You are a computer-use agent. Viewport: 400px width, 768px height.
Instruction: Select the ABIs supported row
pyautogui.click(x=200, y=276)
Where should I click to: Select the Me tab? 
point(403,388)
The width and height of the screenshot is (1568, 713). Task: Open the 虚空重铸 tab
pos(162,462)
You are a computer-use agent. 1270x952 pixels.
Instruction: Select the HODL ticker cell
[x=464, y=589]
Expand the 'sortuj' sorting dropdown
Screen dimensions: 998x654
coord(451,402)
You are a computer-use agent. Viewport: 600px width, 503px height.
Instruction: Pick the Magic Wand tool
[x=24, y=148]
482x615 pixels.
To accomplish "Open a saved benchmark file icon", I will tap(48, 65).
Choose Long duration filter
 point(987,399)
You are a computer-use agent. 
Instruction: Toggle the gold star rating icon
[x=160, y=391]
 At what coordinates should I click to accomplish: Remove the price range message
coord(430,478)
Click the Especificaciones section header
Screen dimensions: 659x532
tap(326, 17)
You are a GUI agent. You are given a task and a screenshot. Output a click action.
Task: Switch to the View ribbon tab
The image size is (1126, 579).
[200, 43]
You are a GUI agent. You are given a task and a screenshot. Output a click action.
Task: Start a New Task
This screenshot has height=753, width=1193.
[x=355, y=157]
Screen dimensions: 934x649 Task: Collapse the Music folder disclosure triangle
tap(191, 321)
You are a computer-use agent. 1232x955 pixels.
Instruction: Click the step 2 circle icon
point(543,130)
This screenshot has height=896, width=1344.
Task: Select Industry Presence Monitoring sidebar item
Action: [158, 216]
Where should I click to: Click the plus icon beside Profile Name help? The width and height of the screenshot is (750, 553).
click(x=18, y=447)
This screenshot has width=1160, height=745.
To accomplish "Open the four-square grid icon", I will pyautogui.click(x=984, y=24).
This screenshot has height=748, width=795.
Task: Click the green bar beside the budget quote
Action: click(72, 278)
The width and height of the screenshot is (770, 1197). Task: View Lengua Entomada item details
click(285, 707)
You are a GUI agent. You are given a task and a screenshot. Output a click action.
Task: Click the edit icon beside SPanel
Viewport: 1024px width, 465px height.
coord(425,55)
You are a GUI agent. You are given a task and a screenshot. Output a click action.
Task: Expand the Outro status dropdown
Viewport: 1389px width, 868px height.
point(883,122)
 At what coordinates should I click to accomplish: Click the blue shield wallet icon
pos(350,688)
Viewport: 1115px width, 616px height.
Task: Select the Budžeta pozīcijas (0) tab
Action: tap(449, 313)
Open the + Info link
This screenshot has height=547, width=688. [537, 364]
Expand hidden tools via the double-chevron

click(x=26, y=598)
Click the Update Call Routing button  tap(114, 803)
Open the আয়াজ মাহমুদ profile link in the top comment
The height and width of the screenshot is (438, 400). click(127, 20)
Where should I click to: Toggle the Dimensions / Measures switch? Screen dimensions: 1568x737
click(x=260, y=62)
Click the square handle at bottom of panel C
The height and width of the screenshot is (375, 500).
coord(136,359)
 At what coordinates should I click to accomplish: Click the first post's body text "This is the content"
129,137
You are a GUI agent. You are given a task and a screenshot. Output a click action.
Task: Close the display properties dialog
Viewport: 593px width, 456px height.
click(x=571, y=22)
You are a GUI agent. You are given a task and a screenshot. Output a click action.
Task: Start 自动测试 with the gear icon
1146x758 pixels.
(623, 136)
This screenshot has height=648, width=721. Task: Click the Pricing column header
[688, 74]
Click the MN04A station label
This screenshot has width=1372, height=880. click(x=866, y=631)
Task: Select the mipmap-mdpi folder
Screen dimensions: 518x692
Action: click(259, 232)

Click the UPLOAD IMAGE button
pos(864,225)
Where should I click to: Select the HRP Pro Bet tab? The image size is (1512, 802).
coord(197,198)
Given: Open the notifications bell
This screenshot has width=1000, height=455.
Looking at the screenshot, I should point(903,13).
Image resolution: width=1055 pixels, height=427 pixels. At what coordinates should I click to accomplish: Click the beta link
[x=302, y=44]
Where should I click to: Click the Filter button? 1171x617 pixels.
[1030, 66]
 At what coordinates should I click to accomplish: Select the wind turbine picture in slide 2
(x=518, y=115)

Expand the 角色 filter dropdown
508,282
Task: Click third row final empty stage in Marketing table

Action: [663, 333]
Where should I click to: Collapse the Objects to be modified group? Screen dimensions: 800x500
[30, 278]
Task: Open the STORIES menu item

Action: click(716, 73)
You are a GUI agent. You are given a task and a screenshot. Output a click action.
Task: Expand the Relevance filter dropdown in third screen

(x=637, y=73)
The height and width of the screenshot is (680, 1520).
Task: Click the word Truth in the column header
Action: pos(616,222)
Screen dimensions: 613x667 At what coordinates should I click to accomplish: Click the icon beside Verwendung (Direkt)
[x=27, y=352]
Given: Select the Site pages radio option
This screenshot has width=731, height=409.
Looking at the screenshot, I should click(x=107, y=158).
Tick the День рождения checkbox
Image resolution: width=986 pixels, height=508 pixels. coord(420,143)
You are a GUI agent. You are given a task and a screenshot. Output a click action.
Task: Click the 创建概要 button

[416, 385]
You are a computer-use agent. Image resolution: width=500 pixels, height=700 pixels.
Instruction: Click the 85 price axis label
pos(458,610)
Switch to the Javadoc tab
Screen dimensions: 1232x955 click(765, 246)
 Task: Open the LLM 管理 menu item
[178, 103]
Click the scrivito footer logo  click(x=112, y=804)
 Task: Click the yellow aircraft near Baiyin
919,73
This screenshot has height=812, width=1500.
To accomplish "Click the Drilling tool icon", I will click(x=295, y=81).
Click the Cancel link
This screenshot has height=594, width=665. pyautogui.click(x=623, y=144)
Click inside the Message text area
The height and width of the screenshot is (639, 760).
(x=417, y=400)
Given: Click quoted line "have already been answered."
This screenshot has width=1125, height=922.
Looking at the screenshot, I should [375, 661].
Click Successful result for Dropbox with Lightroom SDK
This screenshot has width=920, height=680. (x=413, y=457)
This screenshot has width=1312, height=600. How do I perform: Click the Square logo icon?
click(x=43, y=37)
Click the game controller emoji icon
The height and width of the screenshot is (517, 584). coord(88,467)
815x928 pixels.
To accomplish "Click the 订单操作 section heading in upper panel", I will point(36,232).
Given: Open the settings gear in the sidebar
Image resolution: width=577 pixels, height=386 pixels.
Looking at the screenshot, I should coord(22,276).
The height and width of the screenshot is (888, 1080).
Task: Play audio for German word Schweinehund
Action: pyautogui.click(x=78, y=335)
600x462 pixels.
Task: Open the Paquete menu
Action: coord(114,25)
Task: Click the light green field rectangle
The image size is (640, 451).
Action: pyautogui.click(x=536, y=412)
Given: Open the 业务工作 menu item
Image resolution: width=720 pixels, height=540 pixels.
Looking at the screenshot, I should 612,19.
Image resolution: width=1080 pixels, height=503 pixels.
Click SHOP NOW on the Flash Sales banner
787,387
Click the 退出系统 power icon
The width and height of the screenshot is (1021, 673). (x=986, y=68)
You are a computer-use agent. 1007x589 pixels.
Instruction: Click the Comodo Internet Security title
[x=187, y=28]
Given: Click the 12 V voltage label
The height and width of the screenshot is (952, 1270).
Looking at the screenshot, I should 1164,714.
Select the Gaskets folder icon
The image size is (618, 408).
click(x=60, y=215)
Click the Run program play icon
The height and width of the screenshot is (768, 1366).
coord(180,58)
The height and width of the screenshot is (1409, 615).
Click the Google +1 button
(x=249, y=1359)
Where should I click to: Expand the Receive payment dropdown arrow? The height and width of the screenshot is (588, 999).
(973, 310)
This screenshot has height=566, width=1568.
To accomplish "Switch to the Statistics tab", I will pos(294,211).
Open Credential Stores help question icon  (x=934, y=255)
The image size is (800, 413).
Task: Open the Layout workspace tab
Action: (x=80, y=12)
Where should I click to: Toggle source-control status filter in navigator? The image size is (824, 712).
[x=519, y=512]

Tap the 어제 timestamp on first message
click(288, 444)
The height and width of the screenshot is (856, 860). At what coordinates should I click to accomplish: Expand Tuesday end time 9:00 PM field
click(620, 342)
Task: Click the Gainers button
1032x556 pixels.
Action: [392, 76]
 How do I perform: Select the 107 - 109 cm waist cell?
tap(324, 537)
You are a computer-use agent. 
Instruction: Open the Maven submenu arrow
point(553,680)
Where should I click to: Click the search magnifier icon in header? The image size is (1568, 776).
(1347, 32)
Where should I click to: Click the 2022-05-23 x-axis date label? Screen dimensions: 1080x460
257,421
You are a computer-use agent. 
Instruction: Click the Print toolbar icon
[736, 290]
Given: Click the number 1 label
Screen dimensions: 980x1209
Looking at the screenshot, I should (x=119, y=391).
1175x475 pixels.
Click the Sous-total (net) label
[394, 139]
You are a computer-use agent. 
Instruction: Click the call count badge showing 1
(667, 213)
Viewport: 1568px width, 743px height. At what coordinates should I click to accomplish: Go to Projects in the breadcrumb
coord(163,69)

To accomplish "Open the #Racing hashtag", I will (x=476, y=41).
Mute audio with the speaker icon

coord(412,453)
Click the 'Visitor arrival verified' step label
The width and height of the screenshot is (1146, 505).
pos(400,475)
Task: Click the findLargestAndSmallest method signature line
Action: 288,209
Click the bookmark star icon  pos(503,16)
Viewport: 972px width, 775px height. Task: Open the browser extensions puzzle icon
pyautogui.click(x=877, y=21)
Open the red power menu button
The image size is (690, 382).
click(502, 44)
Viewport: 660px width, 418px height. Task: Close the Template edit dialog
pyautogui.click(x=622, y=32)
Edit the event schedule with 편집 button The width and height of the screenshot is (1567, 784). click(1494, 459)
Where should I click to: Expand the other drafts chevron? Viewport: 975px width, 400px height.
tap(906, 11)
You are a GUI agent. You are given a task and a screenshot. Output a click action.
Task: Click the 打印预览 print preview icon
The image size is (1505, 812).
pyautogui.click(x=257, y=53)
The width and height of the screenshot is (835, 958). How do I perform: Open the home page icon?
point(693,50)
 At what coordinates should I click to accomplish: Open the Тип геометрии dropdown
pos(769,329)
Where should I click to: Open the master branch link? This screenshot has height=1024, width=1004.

- What the task requires -
Repeat exactly the lines of the listing above, from the one with "Click Successful result" down to the one with "Given: Open the settings gear in the sidebar"; both of those lines belong in the range.

- Answer to this task -
Click Successful result for Dropbox with Lightroom SDK
This screenshot has width=920, height=680. (x=413, y=457)
This screenshot has width=1312, height=600. How do I perform: Click the Square logo icon?
click(x=43, y=37)
Click the game controller emoji icon
The height and width of the screenshot is (517, 584). coord(88,467)
815x928 pixels.
To accomplish "Click the 订单操作 section heading in upper panel", I will point(36,232).
Given: Open the settings gear in the sidebar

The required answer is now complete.